Whenever a line in the listing contains "cell", copy that line.

---

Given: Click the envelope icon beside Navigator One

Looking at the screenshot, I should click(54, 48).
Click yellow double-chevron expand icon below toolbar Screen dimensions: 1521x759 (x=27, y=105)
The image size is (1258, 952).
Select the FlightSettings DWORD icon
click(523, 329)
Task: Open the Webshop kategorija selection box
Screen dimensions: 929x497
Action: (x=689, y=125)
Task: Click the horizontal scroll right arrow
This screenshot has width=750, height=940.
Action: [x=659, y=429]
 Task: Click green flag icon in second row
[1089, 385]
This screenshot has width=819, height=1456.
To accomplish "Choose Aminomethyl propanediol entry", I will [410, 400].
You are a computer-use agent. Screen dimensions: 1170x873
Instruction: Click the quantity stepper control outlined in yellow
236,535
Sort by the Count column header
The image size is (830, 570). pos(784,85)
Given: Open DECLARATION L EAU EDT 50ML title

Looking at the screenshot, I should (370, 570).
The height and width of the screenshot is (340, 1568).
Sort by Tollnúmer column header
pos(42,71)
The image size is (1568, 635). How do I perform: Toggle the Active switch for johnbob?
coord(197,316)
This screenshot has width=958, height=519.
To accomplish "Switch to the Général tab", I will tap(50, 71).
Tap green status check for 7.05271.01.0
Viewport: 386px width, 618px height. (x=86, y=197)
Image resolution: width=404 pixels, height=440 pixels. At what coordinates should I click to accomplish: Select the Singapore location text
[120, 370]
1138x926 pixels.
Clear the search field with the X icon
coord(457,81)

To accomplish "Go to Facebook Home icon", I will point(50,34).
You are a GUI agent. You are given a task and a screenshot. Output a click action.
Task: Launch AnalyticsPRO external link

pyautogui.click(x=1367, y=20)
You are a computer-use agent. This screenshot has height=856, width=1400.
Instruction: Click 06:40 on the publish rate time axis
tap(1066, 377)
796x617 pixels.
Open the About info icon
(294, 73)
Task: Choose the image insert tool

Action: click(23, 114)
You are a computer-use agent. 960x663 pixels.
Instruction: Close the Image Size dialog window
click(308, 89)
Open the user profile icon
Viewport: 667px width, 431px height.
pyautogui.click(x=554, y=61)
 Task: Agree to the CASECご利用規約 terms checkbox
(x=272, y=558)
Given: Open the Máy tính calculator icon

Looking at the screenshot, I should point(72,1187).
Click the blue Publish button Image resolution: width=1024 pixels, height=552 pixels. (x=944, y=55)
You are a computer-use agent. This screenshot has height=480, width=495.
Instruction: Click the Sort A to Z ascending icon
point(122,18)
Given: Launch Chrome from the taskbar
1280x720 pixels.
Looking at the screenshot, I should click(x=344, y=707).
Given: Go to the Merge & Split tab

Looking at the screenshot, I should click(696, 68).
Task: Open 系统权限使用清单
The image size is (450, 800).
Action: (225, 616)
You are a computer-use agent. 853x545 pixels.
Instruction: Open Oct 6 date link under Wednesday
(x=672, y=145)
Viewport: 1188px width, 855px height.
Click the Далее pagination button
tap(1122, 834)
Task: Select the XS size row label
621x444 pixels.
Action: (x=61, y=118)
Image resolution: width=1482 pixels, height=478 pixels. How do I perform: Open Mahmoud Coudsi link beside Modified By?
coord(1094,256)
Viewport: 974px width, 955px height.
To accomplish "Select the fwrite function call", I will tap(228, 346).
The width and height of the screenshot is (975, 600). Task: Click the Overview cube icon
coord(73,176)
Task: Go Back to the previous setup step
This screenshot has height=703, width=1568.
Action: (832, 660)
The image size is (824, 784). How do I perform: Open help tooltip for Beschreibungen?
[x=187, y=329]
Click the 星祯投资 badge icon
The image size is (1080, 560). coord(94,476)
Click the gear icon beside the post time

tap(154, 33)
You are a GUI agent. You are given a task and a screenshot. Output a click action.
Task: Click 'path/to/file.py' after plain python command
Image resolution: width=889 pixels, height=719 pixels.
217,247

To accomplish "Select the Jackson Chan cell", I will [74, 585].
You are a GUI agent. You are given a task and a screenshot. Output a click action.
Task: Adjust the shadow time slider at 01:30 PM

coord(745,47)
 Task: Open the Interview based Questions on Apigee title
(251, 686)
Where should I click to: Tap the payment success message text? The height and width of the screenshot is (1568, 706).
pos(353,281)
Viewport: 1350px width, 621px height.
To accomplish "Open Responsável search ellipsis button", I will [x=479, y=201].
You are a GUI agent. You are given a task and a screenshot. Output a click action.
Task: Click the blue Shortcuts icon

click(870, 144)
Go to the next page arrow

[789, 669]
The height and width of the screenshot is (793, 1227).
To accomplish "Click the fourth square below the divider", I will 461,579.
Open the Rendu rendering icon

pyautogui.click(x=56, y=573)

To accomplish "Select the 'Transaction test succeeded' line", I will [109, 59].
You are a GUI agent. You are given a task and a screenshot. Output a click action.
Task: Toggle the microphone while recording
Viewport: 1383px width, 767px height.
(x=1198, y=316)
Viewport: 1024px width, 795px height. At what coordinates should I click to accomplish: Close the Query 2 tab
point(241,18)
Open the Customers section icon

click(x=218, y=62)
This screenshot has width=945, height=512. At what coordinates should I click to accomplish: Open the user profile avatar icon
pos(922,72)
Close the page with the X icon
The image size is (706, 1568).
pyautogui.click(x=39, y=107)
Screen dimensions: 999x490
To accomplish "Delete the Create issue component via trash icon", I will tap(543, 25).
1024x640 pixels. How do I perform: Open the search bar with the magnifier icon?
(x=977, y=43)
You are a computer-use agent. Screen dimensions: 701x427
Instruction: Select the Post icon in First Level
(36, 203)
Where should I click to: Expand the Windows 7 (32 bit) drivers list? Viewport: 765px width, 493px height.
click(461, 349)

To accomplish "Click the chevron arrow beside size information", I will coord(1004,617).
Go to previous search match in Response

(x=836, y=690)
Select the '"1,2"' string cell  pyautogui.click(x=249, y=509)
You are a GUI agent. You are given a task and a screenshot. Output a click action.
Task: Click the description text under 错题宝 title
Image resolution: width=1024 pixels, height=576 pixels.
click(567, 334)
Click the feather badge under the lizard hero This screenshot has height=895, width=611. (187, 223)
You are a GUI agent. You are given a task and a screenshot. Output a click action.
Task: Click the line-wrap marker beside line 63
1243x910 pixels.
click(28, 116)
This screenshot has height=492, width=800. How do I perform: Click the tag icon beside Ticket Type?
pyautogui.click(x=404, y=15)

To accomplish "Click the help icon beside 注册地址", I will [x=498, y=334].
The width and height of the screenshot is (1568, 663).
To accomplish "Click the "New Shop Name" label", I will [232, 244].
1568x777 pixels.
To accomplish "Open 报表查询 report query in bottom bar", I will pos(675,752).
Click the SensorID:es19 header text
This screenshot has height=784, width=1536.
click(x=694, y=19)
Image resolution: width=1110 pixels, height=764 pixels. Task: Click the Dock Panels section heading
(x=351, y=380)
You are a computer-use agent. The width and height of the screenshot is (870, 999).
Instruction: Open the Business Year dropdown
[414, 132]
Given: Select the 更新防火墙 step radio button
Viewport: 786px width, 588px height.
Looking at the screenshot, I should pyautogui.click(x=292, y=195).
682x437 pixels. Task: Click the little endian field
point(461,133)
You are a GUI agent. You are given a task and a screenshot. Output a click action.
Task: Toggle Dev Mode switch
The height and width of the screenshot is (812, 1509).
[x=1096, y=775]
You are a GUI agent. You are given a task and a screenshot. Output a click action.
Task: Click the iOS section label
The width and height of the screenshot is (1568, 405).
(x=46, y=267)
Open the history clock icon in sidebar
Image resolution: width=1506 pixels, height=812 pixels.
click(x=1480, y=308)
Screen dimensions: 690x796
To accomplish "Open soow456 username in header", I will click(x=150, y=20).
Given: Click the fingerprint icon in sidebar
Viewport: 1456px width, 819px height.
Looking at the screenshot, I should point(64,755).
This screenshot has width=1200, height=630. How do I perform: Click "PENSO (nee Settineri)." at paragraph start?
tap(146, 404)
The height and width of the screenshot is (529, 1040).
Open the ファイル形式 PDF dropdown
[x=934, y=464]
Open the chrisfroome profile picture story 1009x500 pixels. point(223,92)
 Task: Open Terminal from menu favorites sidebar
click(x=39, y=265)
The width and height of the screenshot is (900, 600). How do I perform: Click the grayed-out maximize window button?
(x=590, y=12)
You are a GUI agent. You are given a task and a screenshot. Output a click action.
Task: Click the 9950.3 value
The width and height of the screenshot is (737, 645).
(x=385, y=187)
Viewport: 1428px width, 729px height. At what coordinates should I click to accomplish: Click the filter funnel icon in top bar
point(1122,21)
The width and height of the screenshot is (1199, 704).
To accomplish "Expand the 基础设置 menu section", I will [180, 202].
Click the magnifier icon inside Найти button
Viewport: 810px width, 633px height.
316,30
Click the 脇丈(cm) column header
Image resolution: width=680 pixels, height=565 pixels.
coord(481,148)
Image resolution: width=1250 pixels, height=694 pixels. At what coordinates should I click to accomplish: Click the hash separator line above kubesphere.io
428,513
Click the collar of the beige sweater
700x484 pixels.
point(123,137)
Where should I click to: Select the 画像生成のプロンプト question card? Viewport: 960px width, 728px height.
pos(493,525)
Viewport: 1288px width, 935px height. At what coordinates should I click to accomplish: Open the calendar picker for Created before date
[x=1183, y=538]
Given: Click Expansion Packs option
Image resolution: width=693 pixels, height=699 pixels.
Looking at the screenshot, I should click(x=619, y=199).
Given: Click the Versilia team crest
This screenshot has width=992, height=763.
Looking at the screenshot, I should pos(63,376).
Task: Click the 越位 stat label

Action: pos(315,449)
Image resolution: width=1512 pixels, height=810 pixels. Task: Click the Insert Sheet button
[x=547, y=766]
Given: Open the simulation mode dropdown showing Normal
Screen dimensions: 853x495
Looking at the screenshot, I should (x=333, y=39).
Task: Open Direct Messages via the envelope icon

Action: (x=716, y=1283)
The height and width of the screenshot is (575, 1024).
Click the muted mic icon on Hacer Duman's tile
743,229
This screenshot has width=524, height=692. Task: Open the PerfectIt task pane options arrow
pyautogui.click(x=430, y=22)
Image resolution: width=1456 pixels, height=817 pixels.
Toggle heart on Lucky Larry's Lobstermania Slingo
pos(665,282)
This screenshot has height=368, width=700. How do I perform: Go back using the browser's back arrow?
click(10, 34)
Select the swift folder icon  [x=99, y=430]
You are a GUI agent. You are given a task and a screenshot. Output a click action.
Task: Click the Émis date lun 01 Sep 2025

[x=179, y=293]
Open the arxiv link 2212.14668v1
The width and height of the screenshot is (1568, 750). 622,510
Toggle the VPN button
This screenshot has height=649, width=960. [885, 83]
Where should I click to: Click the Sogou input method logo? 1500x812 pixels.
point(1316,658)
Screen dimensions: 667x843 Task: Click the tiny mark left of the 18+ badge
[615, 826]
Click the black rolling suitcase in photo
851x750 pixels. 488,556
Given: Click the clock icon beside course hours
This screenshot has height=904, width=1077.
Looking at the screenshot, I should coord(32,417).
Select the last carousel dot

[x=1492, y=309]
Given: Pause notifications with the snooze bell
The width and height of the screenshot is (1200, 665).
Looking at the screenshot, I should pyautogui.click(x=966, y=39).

---

* ANSWER TO THIS PROBLEM *
To accomplish "Select the Jackson Chan cell", I will [74, 585].
Select the '"1,2"' string cell  pyautogui.click(x=249, y=509)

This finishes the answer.